Dengan keluarnya undang-undang nomor 5 tahun 2014 tentang aparatur sipil negara atau yang disingkat dengan ASN maka tentunya banyak hal yag harus di sesuaikan khususnya dalam peyusunan dalam formasi jabatan ungkap Sekretaris Puncak Jaya Yuni Wonda. S.Sos, S.IP, MM saat memberikan sanbutannya pada acara pembukaan.

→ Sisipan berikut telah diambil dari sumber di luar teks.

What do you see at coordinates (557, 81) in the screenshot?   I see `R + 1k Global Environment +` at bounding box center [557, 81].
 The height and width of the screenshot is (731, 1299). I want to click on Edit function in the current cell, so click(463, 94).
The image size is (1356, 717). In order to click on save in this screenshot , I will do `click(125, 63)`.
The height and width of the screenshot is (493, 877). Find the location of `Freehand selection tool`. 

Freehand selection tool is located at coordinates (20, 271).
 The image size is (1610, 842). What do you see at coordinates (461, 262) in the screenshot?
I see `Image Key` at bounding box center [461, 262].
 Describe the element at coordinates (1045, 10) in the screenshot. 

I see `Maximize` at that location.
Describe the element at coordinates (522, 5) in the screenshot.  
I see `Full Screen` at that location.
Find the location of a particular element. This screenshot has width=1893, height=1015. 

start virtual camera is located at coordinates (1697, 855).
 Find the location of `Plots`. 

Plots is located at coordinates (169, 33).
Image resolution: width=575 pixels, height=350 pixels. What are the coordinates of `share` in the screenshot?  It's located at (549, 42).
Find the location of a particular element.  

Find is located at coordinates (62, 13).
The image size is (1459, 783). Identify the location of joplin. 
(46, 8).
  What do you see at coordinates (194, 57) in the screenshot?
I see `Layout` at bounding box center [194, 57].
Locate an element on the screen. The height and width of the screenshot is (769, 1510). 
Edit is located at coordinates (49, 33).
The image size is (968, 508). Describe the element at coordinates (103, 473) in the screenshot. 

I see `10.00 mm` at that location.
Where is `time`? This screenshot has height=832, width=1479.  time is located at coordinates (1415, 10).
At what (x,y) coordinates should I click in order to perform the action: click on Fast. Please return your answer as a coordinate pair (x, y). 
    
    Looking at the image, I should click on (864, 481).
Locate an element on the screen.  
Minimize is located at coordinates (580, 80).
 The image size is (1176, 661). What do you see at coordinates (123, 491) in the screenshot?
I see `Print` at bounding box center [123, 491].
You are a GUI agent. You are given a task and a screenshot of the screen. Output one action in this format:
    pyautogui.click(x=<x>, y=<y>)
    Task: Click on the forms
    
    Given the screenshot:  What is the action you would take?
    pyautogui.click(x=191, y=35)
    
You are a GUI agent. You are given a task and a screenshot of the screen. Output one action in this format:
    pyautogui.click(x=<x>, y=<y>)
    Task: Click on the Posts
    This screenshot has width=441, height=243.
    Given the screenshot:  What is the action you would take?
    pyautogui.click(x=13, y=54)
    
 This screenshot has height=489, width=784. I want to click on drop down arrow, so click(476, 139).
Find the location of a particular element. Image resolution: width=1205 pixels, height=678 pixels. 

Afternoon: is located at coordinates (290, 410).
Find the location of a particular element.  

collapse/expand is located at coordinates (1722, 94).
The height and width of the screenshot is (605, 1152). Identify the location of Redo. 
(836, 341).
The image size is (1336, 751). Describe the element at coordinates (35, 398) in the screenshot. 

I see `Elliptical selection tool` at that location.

Acara berlangsung selama dua hari dari tanggal 20 – 21 Oktober 2015, pada hari pertama peserta diberikan sosialisasi mengenai dokumen analisis jabatan (ANJAB), evaluasi jabatan (EVJAB) dan standar operasional prosedur administrasi pemerintah (SOP), yang di ikuti oleh semua SKPD yang ada di Lingkungan Pemerintahan Kabupaten Puncak Jaya. Pada hari kedua peserta megikuti pelatihan mengenai materi ANJAB dan EVJAB serta SOP yang disampaikan pada hari pertama.
Pada acara penutupan yang di tutup oleh Asisten III Bidang Administarasi Umum Drs. Hendrik Bilanggla’bi saat membacakan sambutan menyampaikan sejalan dengan revormasi birokrasi aparaur yang dilaksanakan beberapatahun ini diikuti dengan perubahan undang-undang nomor 32 tahun 2004 tentang pemerintahan daerah menjadi undang-undang nomor 23 tahun 2014 yaitu berimplidasi terhadap peraturan pemerimtah nomor 41 tahun 2007 tentang penataan organisasi perangkat daerah, maka Pemerintah Kabupaten Puncak Jaya bekerjasama dengan bekerja sama dengan Pusat Kajian, Pendidikan dan Pelatihan Aparatur II Lembaga Administrasi Negara (PKP2A II LAN) Makassar telah mengambil langkah untuk menata kelembangaan perangkat organisasi pemerintah daerah Kabupaten Puncak Jaya, hal tersebut menunjukkan tekat dan niat yang bersungguh-sungguh dari perintah daerah untuk melakukan revormasi dan birokrasi sesuai dengan perkembangan dan tuntutan kepada masyarakat. Diakhir acara panitia selaku pihak peyelaenggara meyerahkan bingkisan berupa kopi mulia dan minyak buah merah asli Puncak Jaya.
sekedar diketahu acara tersebut dihadiri oleh kepala di hadi rih oleh seluruh kepala SKPD yang ada dilingkungan Pemerintahan Kabupaten Puncak Jaya.